[Stored data entries]
--- START ---

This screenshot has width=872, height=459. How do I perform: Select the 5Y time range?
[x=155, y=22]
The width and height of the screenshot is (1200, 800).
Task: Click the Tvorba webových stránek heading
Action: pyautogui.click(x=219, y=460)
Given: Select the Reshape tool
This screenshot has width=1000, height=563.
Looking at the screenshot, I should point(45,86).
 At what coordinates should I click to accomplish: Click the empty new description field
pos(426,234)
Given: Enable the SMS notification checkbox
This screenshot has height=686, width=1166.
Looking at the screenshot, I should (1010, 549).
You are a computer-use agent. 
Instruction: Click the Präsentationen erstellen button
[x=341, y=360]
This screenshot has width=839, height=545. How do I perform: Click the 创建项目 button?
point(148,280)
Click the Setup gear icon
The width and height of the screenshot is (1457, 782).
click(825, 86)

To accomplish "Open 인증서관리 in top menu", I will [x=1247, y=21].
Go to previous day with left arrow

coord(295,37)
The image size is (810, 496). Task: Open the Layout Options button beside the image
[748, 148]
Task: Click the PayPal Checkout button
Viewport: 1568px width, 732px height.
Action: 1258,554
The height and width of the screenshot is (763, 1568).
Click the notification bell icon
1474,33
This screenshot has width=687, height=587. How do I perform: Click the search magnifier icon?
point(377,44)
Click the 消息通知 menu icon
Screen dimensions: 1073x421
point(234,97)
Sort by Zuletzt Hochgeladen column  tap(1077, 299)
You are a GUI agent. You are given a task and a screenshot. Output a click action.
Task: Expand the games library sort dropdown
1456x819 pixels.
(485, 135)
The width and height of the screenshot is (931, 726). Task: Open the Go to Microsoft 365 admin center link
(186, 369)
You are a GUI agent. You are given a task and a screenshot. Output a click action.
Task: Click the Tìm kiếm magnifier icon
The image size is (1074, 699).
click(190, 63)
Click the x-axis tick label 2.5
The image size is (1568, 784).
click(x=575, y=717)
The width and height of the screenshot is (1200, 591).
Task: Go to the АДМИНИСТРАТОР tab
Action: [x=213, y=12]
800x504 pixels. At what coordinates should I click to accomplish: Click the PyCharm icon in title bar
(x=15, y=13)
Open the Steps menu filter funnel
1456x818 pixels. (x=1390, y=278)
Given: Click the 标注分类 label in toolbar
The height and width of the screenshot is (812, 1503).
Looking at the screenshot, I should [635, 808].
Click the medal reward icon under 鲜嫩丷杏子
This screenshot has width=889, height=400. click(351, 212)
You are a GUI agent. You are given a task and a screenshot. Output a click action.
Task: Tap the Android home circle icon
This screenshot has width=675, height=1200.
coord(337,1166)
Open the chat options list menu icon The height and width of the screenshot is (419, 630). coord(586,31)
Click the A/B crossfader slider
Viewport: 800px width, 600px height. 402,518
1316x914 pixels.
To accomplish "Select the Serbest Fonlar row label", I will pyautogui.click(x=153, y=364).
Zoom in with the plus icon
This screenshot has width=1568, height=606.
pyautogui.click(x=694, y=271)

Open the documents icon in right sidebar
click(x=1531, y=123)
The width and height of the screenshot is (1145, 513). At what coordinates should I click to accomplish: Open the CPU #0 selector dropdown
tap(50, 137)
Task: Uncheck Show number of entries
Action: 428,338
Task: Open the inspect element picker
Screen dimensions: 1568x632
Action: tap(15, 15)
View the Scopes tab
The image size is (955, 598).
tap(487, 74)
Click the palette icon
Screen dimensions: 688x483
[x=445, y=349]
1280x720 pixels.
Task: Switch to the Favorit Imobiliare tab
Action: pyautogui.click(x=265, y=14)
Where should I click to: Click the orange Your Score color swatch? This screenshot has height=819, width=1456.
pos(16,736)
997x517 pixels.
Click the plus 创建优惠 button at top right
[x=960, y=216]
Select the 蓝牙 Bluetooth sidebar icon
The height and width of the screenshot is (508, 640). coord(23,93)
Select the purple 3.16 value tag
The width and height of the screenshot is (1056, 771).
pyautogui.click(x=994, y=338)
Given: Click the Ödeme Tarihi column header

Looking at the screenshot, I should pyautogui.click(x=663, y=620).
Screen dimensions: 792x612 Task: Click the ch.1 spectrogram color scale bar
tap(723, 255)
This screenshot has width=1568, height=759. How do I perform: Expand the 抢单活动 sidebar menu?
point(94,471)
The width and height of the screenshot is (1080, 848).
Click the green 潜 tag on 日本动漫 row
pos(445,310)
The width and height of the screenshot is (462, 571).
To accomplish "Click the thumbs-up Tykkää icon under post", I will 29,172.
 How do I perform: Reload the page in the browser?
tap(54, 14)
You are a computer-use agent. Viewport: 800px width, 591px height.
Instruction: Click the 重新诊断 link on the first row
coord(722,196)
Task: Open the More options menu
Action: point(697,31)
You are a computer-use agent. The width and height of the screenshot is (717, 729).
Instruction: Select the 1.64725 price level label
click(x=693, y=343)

--- END ---

* The task: Rewrite every line of the records above as a Markdown table with two columns, "Row" for a running row number and "Line" for the line itself, leaving out blank lines.

* The result:
| Row | Line |
|---|---|
| 1 | This screenshot has width=872, height=459. How do I perform: Select the 5Y time range? |
| 2 | [x=155, y=22] |
| 3 | The width and height of the screenshot is (1200, 800). |
| 4 | Task: Click the Tvorba webových stránek heading |
| 5 | Action: pyautogui.click(x=219, y=460) |
| 6 | Given: Select the Reshape tool |
| 7 | This screenshot has width=1000, height=563. |
| 8 | Looking at the screenshot, I should point(45,86). |
| 9 |  At what coordinates should I click to accomplish: Click the empty new description field |
| 10 | pos(426,234) |
| 11 | Given: Enable the SMS notification checkbox |
| 12 | This screenshot has height=686, width=1166. |
| 13 | Looking at the screenshot, I should (1010, 549). |
| 14 | You are a computer-use agent.  |
| 15 | Instruction: Click the Präsentationen erstellen button |
| 16 | [x=341, y=360] |
| 17 | This screenshot has width=839, height=545. How do I perform: Click the 创建项目 button? |
| 18 | point(148,280) |
| 19 | Click the Setup gear icon |
| 20 | The width and height of the screenshot is (1457, 782). |
| 21 | click(825, 86) |
| 22 | To accomplish "Open 인증서관리 in top menu", I will [x=1247, y=21]. |
| 23 | Go to previous day with left arrow |
| 24 | coord(295,37) |
| 25 | The image size is (810, 496). Task: Open the Layout Options button beside the image |
| 26 | [748, 148] |
| 27 | Task: Click the PayPal Checkout button |
| 28 | Viewport: 1568px width, 732px height. |
| 29 | Action: 1258,554 |
| 30 | The height and width of the screenshot is (763, 1568). |
| 31 | Click the notification bell icon |
| 32 | 1474,33 |
| 33 | This screenshot has width=687, height=587. How do I perform: Click the search magnifier icon? |
| 34 | point(377,44) |
| 35 | Click the 消息通知 menu icon |
| 36 | Screen dimensions: 1073x421 |
| 37 | point(234,97) |
| 38 | Sort by Zuletzt Hochgeladen column  tap(1077, 299) |
| 39 | You are a GUI agent. You are given a task and a screenshot. Output a click action. |
| 40 | Task: Expand the games library sort dropdown |
| 41 | 1456x819 pixels. |
| 42 | (485, 135) |
| 43 | The width and height of the screenshot is (931, 726). Task: Open the Go to Microsoft 365 admin center link |
| 44 | (186, 369) |
| 45 | You are a GUI agent. You are given a task and a screenshot. Output a click action. |
| 46 | Task: Click the Tìm kiếm magnifier icon |
| 47 | The image size is (1074, 699). |
| 48 | click(190, 63) |
| 49 | Click the x-axis tick label 2.5 |
| 50 | The image size is (1568, 784). |
| 51 | click(x=575, y=717) |
| 52 | The width and height of the screenshot is (1200, 591). |
| 53 | Task: Go to the АДМИНИСТРАТОР tab |
| 54 | Action: [x=213, y=12] |
| 55 | 800x504 pixels. At what coordinates should I click to accomplish: Click the PyCharm icon in title bar |
| 56 | (x=15, y=13) |
| 57 | Open the Steps menu filter funnel |
| 58 | 1456x818 pixels. (x=1390, y=278) |
| 59 | Given: Click the 标注分类 label in toolbar |
| 60 | The height and width of the screenshot is (812, 1503). |
| 61 | Looking at the screenshot, I should [635, 808]. |
| 62 | Click the medal reward icon under 鲜嫩丷杏子 |
| 63 | This screenshot has width=889, height=400. click(351, 212) |
| 64 | You are a GUI agent. You are given a task and a screenshot. Output a click action. |
| 65 | Task: Tap the Android home circle icon |
| 66 | This screenshot has width=675, height=1200. |
| 67 | coord(337,1166) |
| 68 | Open the chat options list menu icon The height and width of the screenshot is (419, 630). coord(586,31) |
| 69 | Click the A/B crossfader slider |
| 70 | Viewport: 800px width, 600px height. 402,518 |
| 71 | 1316x914 pixels. |
| 72 | To accomplish "Select the Serbest Fonlar row label", I will pyautogui.click(x=153, y=364). |
| 73 | Zoom in with the plus icon |
| 74 | This screenshot has width=1568, height=606. |
| 75 | pyautogui.click(x=694, y=271) |
| 76 | Open the documents icon in right sidebar |
| 77 | click(x=1531, y=123) |
| 78 | The width and height of the screenshot is (1145, 513). At what coordinates should I click to accomplish: Open the CPU #0 selector dropdown |
| 79 | tap(50, 137) |
| 80 | Task: Uncheck Show number of entries |
| 81 | Action: 428,338 |
| 82 | Task: Open the inspect element picker |
| 83 | Screen dimensions: 1568x632 |
| 84 | Action: tap(15, 15) |
| 85 | View the Scopes tab |
| 86 | The image size is (955, 598). |
| 87 | tap(487, 74) |
| 88 | Click the palette icon |
| 89 | Screen dimensions: 688x483 |
| 90 | [x=445, y=349] |
| 91 | 1280x720 pixels. |
| 92 | Task: Switch to the Favorit Imobiliare tab |
| 93 | Action: pyautogui.click(x=265, y=14) |
| 94 | Where should I click to: Click the orange Your Score color swatch? This screenshot has height=819, width=1456. |
| 95 | pos(16,736) |
| 96 | 997x517 pixels. |
| 97 | Click the plus 创建优惠 button at top right |
| 98 | [x=960, y=216] |
| 99 | Select the 蓝牙 Bluetooth sidebar icon |
| 100 | The height and width of the screenshot is (508, 640). coord(23,93) |
| 101 | Select the purple 3.16 value tag |
| 102 | The width and height of the screenshot is (1056, 771). |
| 103 | pyautogui.click(x=994, y=338) |
| 104 | Given: Click the Ödeme Tarihi column header |
| 105 | Looking at the screenshot, I should pyautogui.click(x=663, y=620). |
| 106 | Screen dimensions: 792x612 Task: Click the ch.1 spectrogram color scale bar |
| 107 | tap(723, 255) |
| 108 | This screenshot has width=1568, height=759. How do I perform: Expand the 抢单活动 sidebar menu? |
| 109 | point(94,471) |
| 110 | The width and height of the screenshot is (1080, 848). |
| 111 | Click the green 潜 tag on 日本动漫 row |
| 112 | pos(445,310) |
| 113 | The width and height of the screenshot is (462, 571). |
| 114 | To accomplish "Click the thumbs-up Tykkää icon under post", I will 29,172. |
| 115 |  How do I perform: Reload the page in the browser? |
| 116 | tap(54, 14) |
| 117 | You are a computer-use agent. Viewport: 800px width, 591px height. |
| 118 | Instruction: Click the 重新诊断 link on the first row |
| 119 | coord(722,196) |
| 120 | Task: Open the More options menu |
| 121 | Action: point(697,31) |
| 122 | You are a computer-use agent. The width and height of the screenshot is (717, 729). |
| 123 | Instruction: Select the 1.64725 price level label |
| 124 | click(x=693, y=343) |